The Competitive Landscape
Microsoft is not the only company building agent identity infrastructure. Oasis Security offers a platform-agnostic agent governance layer. Aembit specializes in workload-to-workload identity. Geordie AI is building a control plane specifically for agent security governance. And Google’s Agent2Agent protocol includes identity concepts, though it is more focused on interoperability than governance.
What Microsoft brings that others do not is the installed base. With 400 million monthly active commercial users on Microsoft 365 and Entra ID already managing their human identities, extending the same system to agents eliminates the “yet another identity provider” problem. For organizations already in the Microsoft ecosystem, this is the path of least resistance. For everyone else, the question is whether a single vendor’s identity system should govern all your agents, or whether a multi-platform approach makes more sense.

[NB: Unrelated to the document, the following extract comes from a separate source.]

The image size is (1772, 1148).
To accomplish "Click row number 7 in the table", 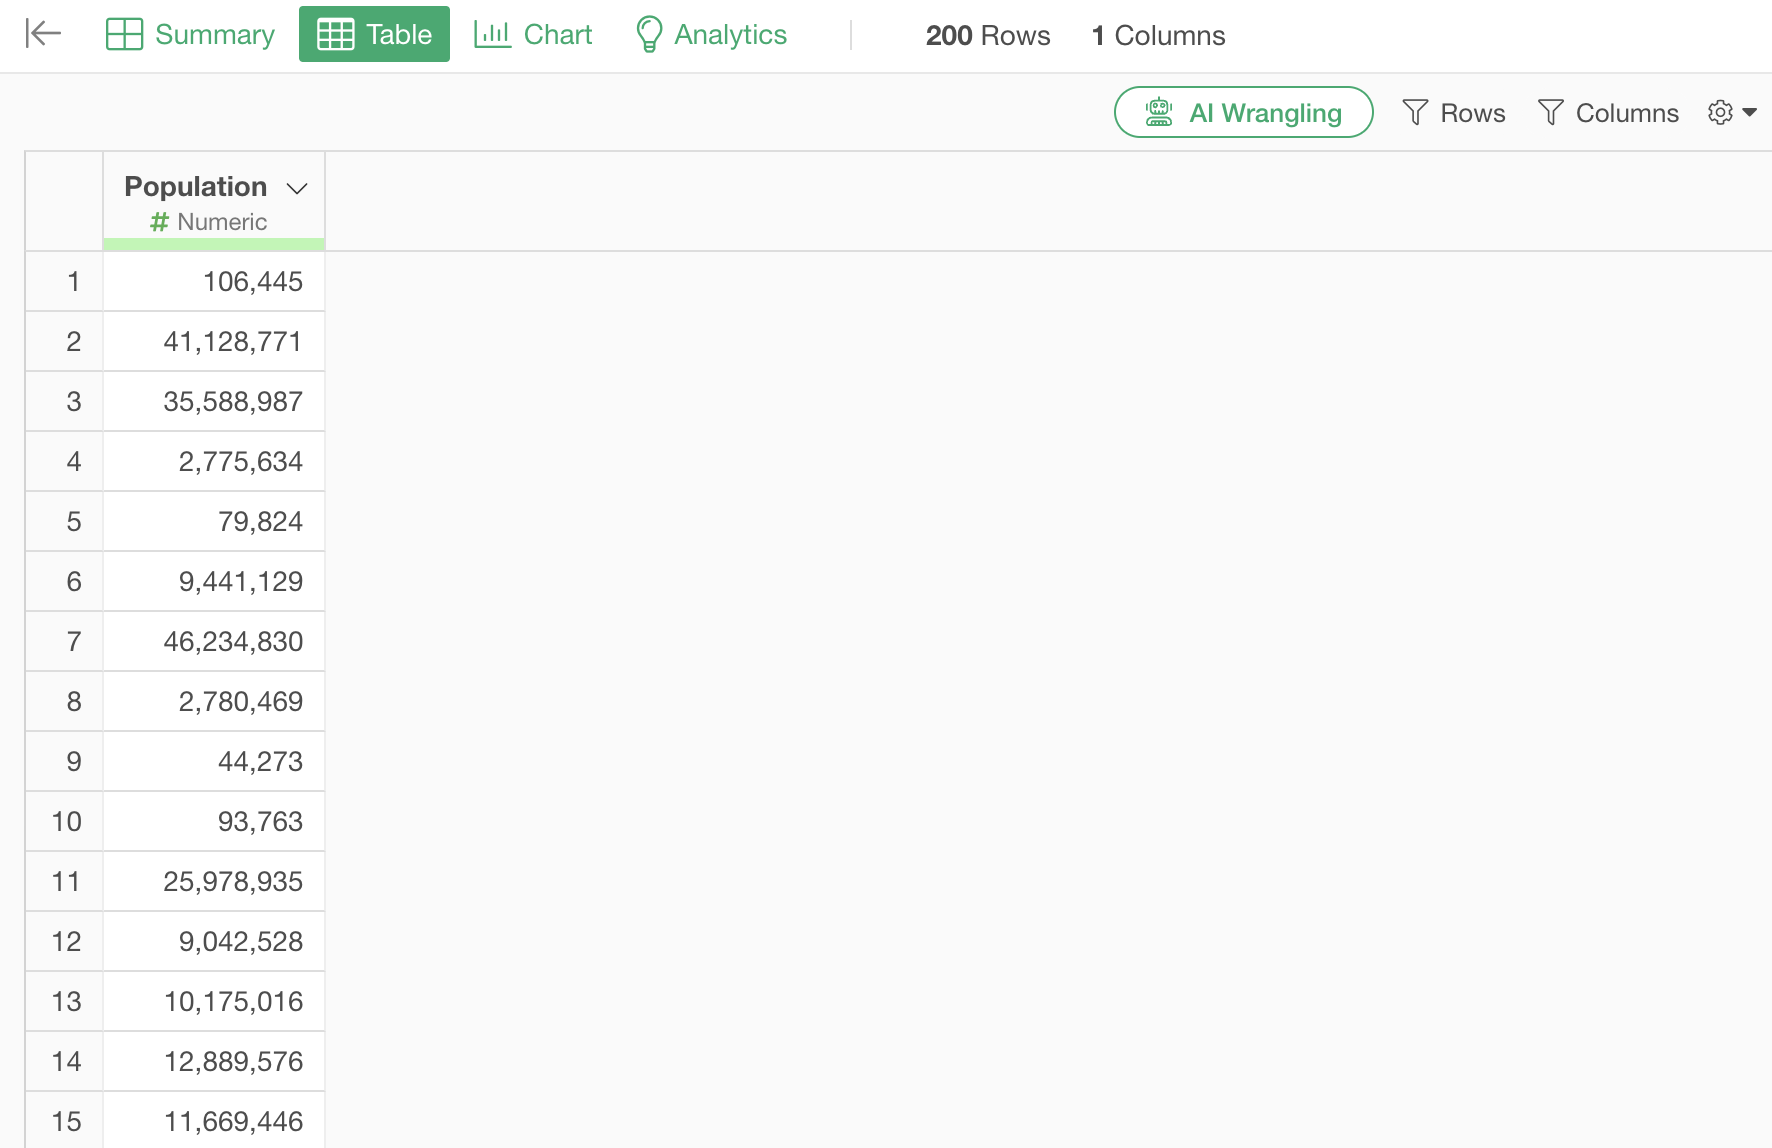I will [73, 642].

Frequently Asked Questions
What is Microsoft Entra Agent ID?
Microsoft Entra Agent ID is a dedicated identity layer within Microsoft Entra that assigns unique identities to AI agents, bringing them into the same Conditional Access, identity governance, and risk detection workflows that apply to human users. It is currently in public preview and serves as the identity foundation of Microsoft Agent 365.
How does Conditional Access work for AI agents in Entra Agent ID?
Conditional Access evaluates agent access requests using agent-specific logic, considering context like who owns the agent, what platform it runs on, and what it is trying to access. Policies can enforce conditions such as approved infrastructure, business hours, and authorized human triggers. Microsoft-managed policies automatically block high-risk agent access as a baseline.
Does Entra Agent ID work with non-Microsoft AI agent frameworks?
Entra Agent ID natively supports agents built with Microsoft Foundry, Copilot Studio, and Agent 365 ecosystem partners including Adobe, Databricks, SAP, ServiceNow, and Workday. Agents built on LangChain, CrewAI, or custom frameworks would need to integrate through the Entra identity platform APIs or use a third-party agent identity provider.
When will Microsoft Entra Agent ID be generally available?
Entra Agent ID is currently in public preview as of March 2026. Its timeline is tied to Microsoft Agent 365, which reaches general availability on May 1, 2026. Microsoft has noted the preview product may be substantially modified before release.
How does Entra Agent ID detect anomalous agent behavior?
Entra ID Protection establishes behavioral baselines for each agent identity by tracking what resources it normally accesses, how frequently, and in what patterns. When an agent deviates from its baseline, the system flags the anomaly and triggers risk-based policies, which can range from requiring additional authorization to quarantining the agent entirely.